▶ _SOURCE TEXT_
*****
Prejudgment Interest: It’s Not Discretionary! Insurers Should Pay Up

By Jill Berkeley, Partner, Neal, Gerber & Eisenberg LLP

Who has not heard in the first round of mediation, insurers say, “prejudgment interest and extracontractual damages are off the table.” That’s just wrong. In the last three months alone, policyholders have won prejudgment interest awards in two U.S. courts of appeal, a federal district court in the N.D. of California, and by a jury in Minnesota, as a matter of right, holding insurers liable to pay as damages in addition to policy limits.

In Amera-Seiki Corp. v Cincinnati Ins. Co., No. 12-2739 (8th Cir. 07/23/2013), 2013 U.S. App. LEXIS 14893, [enhanced version available to subscribers], a case I wrote about last month, the Eighth Circuit court of Appeals affirmed an award for pre-judgment interest under Iowa law, holding that the entire damage for which recovery is demanded was complete at a definite time before the action was begun, even though the precise amount of those damages was fixed at a later time.
*****
▶ _AIM OF THE TASK_
Under which state's law did the Eighth Circuit affirm the prejudgment interest award in Amera-Seiki Corp. v Cincinnati Ins. Co., according to the article on prejudgment interest?

▶ _SOURCE MATERIAL_
*****
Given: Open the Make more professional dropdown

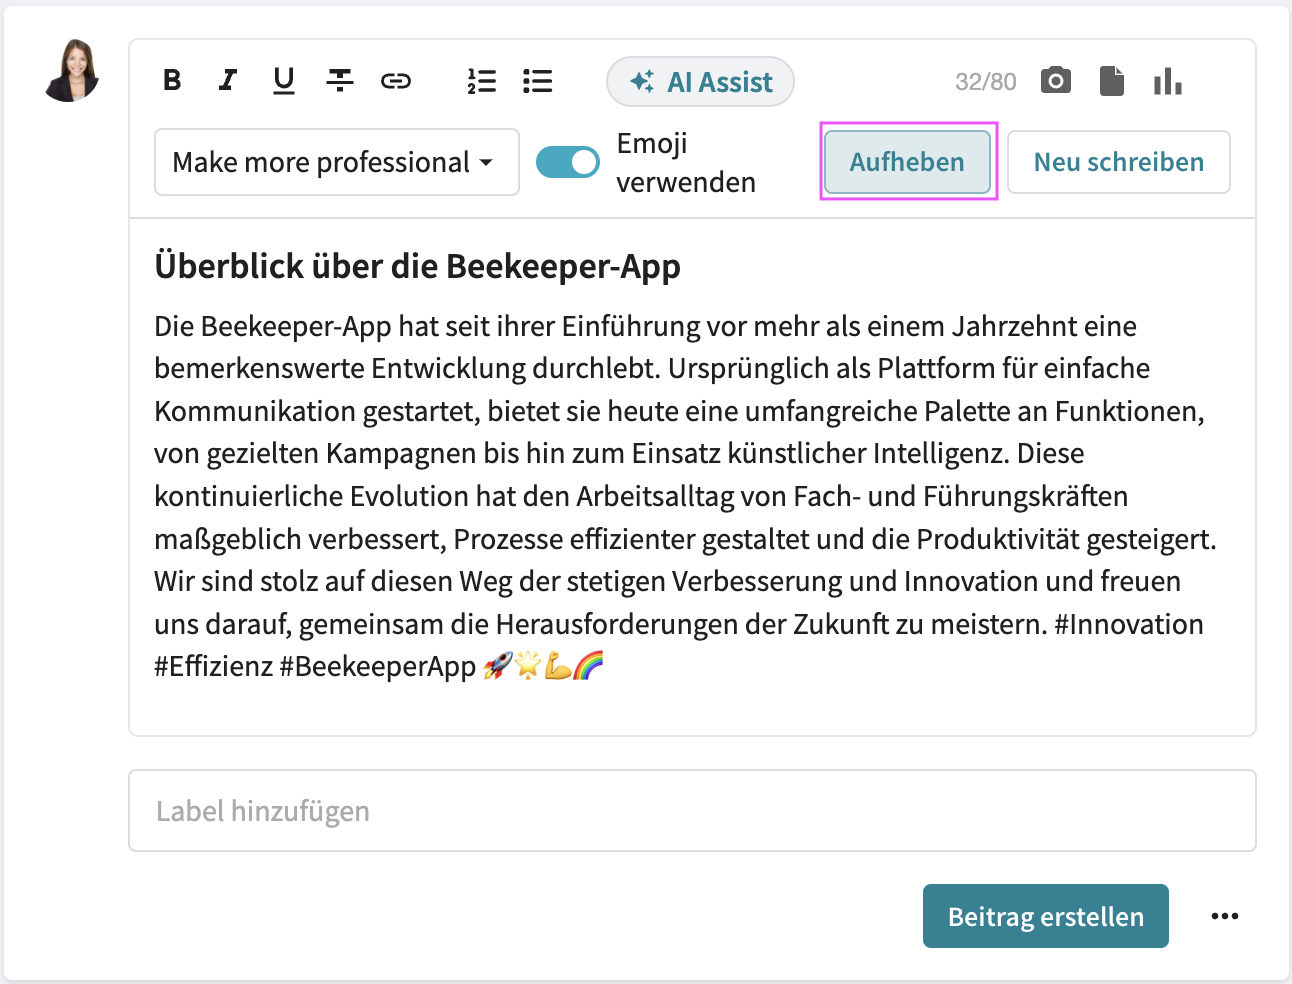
*****
▶ _THE COMPLETED TASK_
Iowa law.